BuzzFeed, like many publications, combines listicle and short-form writing with in-depth reporting—and when this writer said she only wanted to write pieces with substance, she removed herself from the very job that might have helped her get there.

Writing listicles gets you connections with editors, which in turn positions you for those more substantive pieces you dream about writing. Even if the site you’re writing for doesn’t do longform journalism, building a good reputation with an editor can get you that referral you need to a publication that only produces 5,000-word print pieces that get turned into movies.
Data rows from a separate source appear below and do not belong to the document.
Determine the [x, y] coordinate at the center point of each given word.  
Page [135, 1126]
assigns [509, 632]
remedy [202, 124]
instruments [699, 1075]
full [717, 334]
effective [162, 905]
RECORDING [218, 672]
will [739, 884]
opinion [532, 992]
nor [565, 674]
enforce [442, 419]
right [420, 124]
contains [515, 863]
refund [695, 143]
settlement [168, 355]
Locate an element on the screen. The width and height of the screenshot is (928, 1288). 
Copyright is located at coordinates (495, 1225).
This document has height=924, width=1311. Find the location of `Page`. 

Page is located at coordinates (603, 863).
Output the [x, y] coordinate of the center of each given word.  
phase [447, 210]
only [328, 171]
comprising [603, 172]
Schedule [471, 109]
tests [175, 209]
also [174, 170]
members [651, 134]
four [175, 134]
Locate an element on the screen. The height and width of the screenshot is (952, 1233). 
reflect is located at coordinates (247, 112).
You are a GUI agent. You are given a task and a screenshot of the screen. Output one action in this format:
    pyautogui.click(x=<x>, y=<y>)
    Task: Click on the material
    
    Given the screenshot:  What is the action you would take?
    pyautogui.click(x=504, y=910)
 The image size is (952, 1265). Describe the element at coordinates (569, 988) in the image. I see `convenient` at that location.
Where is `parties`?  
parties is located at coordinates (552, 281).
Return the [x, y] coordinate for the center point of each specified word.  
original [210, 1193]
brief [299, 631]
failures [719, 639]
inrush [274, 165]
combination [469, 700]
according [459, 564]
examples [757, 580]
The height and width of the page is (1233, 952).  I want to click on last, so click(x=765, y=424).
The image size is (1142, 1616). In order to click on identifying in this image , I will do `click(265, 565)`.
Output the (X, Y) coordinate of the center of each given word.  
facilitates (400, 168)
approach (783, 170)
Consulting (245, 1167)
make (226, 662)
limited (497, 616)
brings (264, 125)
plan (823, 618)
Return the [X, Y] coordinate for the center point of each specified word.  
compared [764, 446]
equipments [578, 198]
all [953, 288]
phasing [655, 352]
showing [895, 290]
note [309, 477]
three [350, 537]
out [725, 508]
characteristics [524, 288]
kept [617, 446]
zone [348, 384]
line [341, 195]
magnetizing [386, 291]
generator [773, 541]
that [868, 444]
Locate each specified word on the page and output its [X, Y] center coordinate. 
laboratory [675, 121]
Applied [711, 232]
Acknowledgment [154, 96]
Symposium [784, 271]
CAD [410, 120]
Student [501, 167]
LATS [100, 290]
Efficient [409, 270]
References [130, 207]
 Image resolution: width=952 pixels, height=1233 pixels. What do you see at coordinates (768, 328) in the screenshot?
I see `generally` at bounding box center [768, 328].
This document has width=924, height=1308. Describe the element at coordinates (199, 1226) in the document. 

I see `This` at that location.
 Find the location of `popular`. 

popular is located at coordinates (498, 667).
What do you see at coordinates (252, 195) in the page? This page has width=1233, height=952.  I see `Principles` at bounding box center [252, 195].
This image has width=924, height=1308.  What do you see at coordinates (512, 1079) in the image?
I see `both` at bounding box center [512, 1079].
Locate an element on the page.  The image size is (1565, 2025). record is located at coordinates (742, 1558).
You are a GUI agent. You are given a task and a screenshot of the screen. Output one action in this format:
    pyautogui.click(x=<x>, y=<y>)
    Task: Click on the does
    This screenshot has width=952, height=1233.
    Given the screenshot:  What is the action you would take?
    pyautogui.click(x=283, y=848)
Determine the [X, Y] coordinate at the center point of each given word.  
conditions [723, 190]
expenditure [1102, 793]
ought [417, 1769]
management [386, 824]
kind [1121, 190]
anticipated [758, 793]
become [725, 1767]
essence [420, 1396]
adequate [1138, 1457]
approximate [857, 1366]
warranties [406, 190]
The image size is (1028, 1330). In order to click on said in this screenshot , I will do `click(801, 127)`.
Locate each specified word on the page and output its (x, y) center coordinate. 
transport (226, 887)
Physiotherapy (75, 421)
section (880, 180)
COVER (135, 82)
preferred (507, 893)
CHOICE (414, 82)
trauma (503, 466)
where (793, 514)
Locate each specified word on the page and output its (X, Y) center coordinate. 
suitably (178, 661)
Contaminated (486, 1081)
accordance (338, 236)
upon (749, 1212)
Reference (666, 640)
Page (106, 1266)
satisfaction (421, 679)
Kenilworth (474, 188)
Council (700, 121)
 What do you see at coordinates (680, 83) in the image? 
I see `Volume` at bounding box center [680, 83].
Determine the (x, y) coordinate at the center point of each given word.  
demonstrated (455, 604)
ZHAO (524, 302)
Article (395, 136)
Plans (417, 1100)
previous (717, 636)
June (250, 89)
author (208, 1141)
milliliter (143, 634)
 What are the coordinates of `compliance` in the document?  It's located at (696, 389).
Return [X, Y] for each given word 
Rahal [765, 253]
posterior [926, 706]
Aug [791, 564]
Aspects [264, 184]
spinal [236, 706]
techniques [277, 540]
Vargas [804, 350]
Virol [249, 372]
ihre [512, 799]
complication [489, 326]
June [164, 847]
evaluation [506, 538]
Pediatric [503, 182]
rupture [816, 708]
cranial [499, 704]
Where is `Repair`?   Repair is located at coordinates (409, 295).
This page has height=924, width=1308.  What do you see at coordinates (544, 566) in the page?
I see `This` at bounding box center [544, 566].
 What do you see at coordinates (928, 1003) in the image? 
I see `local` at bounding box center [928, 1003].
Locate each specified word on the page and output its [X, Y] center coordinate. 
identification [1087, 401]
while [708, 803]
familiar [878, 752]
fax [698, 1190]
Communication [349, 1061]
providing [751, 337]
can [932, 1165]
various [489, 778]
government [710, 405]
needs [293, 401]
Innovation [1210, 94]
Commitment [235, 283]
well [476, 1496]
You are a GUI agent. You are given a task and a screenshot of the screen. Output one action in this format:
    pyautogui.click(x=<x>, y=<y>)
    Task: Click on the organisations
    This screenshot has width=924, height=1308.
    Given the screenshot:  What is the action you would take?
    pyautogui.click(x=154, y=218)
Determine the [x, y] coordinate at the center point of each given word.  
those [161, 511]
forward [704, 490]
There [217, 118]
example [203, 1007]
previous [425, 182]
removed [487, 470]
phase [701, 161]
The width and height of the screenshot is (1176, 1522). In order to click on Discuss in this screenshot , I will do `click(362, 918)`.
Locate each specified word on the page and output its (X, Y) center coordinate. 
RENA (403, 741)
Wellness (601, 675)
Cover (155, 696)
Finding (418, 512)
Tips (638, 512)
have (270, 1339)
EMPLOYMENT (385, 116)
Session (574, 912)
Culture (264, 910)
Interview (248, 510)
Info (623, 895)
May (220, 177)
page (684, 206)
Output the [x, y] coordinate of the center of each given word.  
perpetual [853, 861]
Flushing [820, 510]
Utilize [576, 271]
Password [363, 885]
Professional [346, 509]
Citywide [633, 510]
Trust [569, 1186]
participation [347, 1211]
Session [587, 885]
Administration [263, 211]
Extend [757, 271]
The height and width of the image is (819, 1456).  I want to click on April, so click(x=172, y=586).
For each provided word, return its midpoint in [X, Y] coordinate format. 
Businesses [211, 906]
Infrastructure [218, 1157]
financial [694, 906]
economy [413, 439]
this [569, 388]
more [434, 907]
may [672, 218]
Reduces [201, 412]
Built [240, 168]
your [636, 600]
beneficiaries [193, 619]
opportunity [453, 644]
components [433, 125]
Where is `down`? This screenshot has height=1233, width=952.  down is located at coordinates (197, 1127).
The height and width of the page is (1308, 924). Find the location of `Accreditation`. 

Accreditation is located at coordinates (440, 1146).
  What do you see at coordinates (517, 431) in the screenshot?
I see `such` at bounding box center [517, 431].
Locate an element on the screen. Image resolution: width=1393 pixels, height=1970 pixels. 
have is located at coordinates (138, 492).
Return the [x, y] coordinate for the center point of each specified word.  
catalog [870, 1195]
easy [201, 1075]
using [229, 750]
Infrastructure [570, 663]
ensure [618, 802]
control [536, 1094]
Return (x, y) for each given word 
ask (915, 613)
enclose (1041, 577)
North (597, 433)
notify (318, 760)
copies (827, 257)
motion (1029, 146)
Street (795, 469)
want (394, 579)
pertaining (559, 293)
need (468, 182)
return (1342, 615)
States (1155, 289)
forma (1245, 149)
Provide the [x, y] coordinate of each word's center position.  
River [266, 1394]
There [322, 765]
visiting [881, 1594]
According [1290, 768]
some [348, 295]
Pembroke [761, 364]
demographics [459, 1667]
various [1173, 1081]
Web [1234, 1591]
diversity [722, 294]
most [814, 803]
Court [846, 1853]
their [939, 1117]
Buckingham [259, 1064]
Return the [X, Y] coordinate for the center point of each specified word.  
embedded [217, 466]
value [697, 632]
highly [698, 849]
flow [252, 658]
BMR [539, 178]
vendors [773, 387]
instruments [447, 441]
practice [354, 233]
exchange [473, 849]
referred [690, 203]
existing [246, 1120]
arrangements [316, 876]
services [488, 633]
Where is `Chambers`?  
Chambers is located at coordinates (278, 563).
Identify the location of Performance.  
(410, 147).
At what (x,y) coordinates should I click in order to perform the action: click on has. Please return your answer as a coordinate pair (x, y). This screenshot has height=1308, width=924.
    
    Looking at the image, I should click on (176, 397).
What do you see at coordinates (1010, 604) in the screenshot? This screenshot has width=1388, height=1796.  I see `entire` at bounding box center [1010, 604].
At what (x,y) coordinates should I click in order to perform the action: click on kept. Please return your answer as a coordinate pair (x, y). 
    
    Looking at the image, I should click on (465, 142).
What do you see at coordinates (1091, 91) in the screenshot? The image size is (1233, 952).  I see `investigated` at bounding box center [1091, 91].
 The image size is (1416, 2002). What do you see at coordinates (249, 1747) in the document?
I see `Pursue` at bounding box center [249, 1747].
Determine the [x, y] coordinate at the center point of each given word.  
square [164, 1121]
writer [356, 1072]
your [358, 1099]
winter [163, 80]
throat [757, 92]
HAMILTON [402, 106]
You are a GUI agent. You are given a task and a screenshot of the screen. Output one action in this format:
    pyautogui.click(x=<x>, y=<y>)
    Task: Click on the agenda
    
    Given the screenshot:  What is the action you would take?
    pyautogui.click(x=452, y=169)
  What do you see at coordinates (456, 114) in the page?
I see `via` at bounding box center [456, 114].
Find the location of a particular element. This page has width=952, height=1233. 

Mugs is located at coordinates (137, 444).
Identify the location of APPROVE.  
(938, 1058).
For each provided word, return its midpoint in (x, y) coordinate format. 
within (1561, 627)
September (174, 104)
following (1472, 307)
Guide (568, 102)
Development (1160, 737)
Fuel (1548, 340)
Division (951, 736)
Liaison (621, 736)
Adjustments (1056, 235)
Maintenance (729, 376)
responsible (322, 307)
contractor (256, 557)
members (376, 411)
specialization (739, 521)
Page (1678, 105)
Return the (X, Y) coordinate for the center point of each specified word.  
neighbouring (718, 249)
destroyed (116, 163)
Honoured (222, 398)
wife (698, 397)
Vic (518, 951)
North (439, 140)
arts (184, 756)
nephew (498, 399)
Consider your listicle gigs a chance to showcase your best writing and build relationships with editors. Which brings us to:

5. Your job as a writer is to do your best work, no matter the format.

The writing world has changed dramatically over the past decade and will likely continue to shift as publishers evolve. Journalism now includes everything from 3,000-word reported articles to 50-word slideshow captions, and new technology and social media will give us additional ways of sharing news, quotes, quick facts, and lists with receptive audiences.

Your job as a writer is to do your best work, no matter what format that work takes. If a reputable news site asks you to write a listicle, that list you are writing counts as journalism, and turning it down says more about your reputation than it does about the news site in question.

In time, your career may develop to the point where editors no longer ask you to write listicles, or you may get enough longform reporting gigs that you can politely decline the list assignments. On the other hand, you could build a career as a journalist and one day your editor could say, “We’re integrating this new social technology into our platform and asking everyone on our team to write five-sentence stories,” and you’ll find yourself combining longform and shortform work once again.

So look at your career as an opportunity to do your best work in different styles. If you choose not to write listicles because you don’t think they’re good journalism, you might find that a lot of good journalism opportunities will pass you by.